Dr. Rose serves on the Neurophysiology section of the NH Taskforce on Childhood Motor Disorders, is a member and Chaired the Research Committee of the American Academy for Cerebral Palsy and Developmental Medicine (AACPDM), serves on the Board of Directors of the Society for Brain Mapping and Therapeutics (SBMT), and leads the Research Network on Artificial Walking Technologies for multichannel NMES-assisted Gait for Children with CP. She is co-editor of the book, Human Walking 3rd Edition, (Rose J and Gamble JG, Editors, Lippincott, WilIiams and Wilkins, 2006) which offers a multidisciplinary perspective on human walking and gait analysis. She has served as course director of Anatomy of Movement (Ortho 222), a multidisciplinary course on musculoskeletal anatomy and clinical applications that offers perspectives from bioengineering, anthropology, and art history. She collaborates with professor Kazerooni of UC Berkely and US Bionics on development of a pediatric exoskeleton, which won the Robotics for Good international competition 2016.
Dr. Rose directs the Motion & Gait Analysis Lab at Lucile Packard Children's Hospital, a multidisciplinary diagnostic service for patients with gait and upper limb movement disorders. Dr. Rose's research investigates early brain and motor development in preterm children and the neuromuscular mechanisms underlying motor deficits in children with cerebral palsy (CP).
Previous research has investigated energy cost of walking, muscle pathology, postural balance, and neuromuscular activation in CP. Recent research investigates neonatal micro-structural brain development on diffusion tensor MRI in relation to motor function in preterm children. Initial research examined energetics of walking in CP and muscle pathophysiology in spastic CP (Rose et al, J Orthop Res, 1994). The histologic and morphometric study of spastic muscle in children with diplegia, revealed abnormal predominance of type 1 fibers and fiber size variability, suggesting reduced motor-unit firing rates associated with impaired descending motor signals. Neuromuscular activation and motor-unit firing characteristics were investigated with EMG decomposition techniques in spastic lower limb muscles in CP (Rose and McGill, Dev Med Child Neurol, 2005) and found maximal voluntary neuromuscular activation (maximal voluntary EMG/ M-wave amplitude) was substantially reduced, while motor-unit recruitment was found normal at low-moderate levels of contraction. Extrapolation to maximal levels of neuromuscular activation suggested maximal motor-unit firing rates were reduced to approximately 50% of control values. Four primary interrelated motor deficits of spastic CP: weakness, short muscle tendon unit, spasticity, and impaired selective motor control, were identified through these studies and through EMG studies of selective motor control. The EMG studies revealed obligatory muscle co-activation of gastrocnemius during quadriceps activation in spastic CP that contributes to gait deficits, in even mild CP (Rose et al, J Ped Orthop, 1999, Policy et al, J Ped Orthop, 2001). Postural balance was examined using force plate center-of pressure measures and found approximately 30% of children with spastic CP had balance impairment (Wolff et al, J Orthop Res, 1998, Rose et al, Dev Med Child Neurol, 2002).

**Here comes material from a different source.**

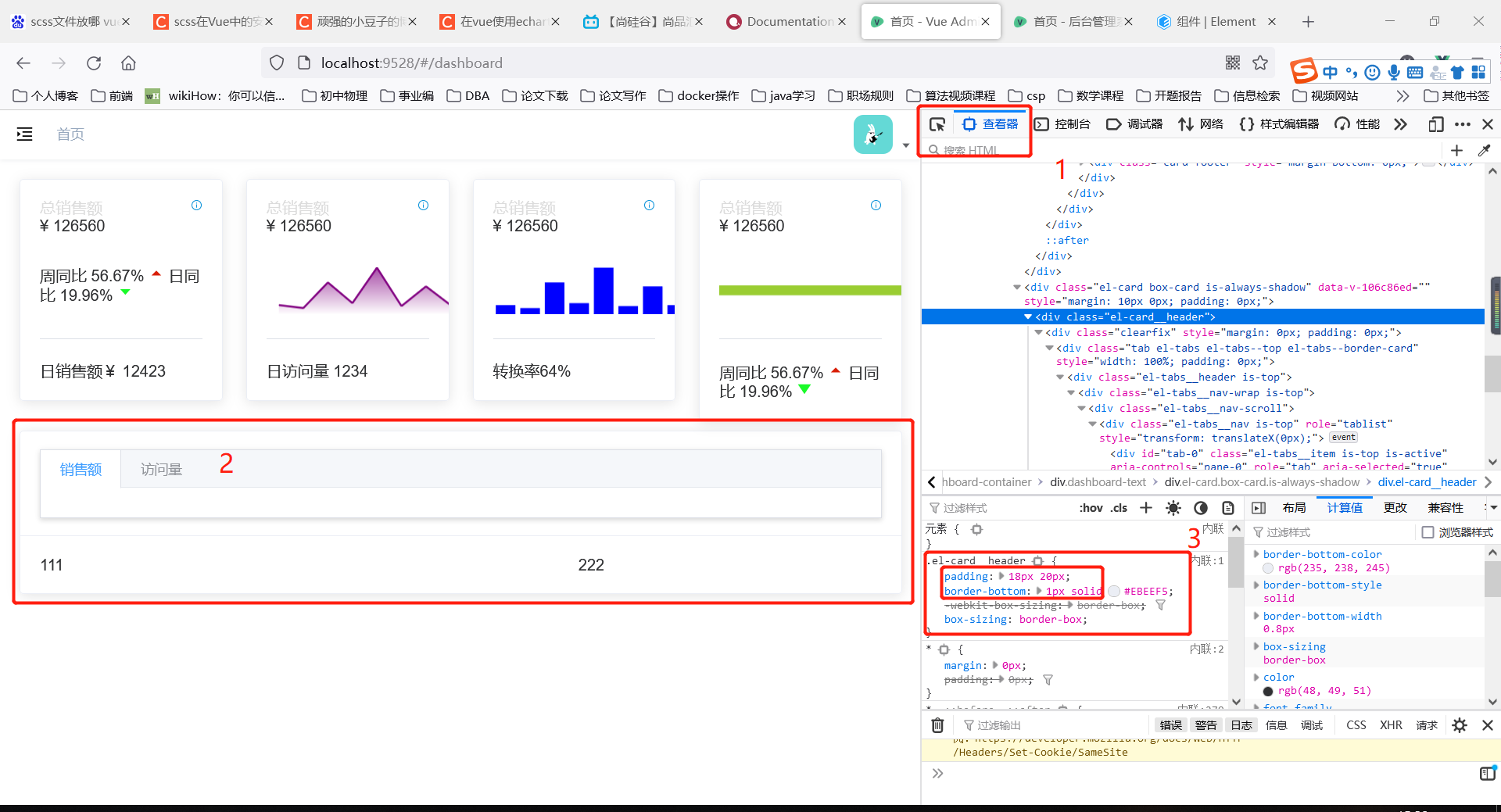Toggle print media simulation icon
This screenshot has width=1501, height=812.
pyautogui.click(x=1228, y=507)
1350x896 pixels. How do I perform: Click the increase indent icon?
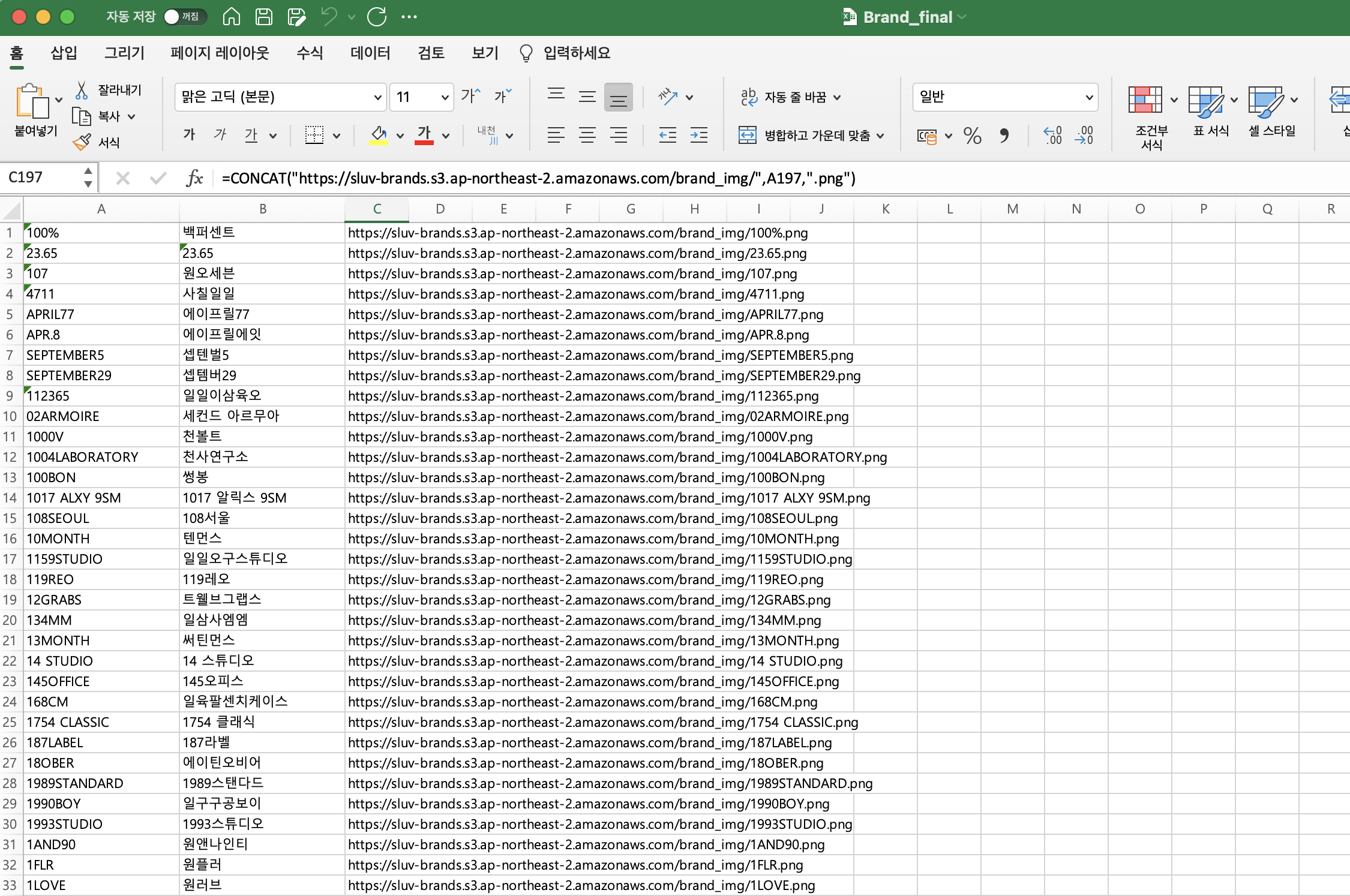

Recent research examined neonatal micro-structural brain development on diffusion tensor MRI and motor function in very-low-birth-weight preterm children (Rose et al, Ped Res, 2005, Rose et al. Dev Med Child Neurol 2007; 2009). Related research investigated relations between cerebellar structure and postural balance in adults. Ongoing research examines early regional brain development and perinatal risk factors at near-term age in relation to later motor deficits. This research aims to develop a neonatal prognostic index for motor function to guide early, more effective intervention.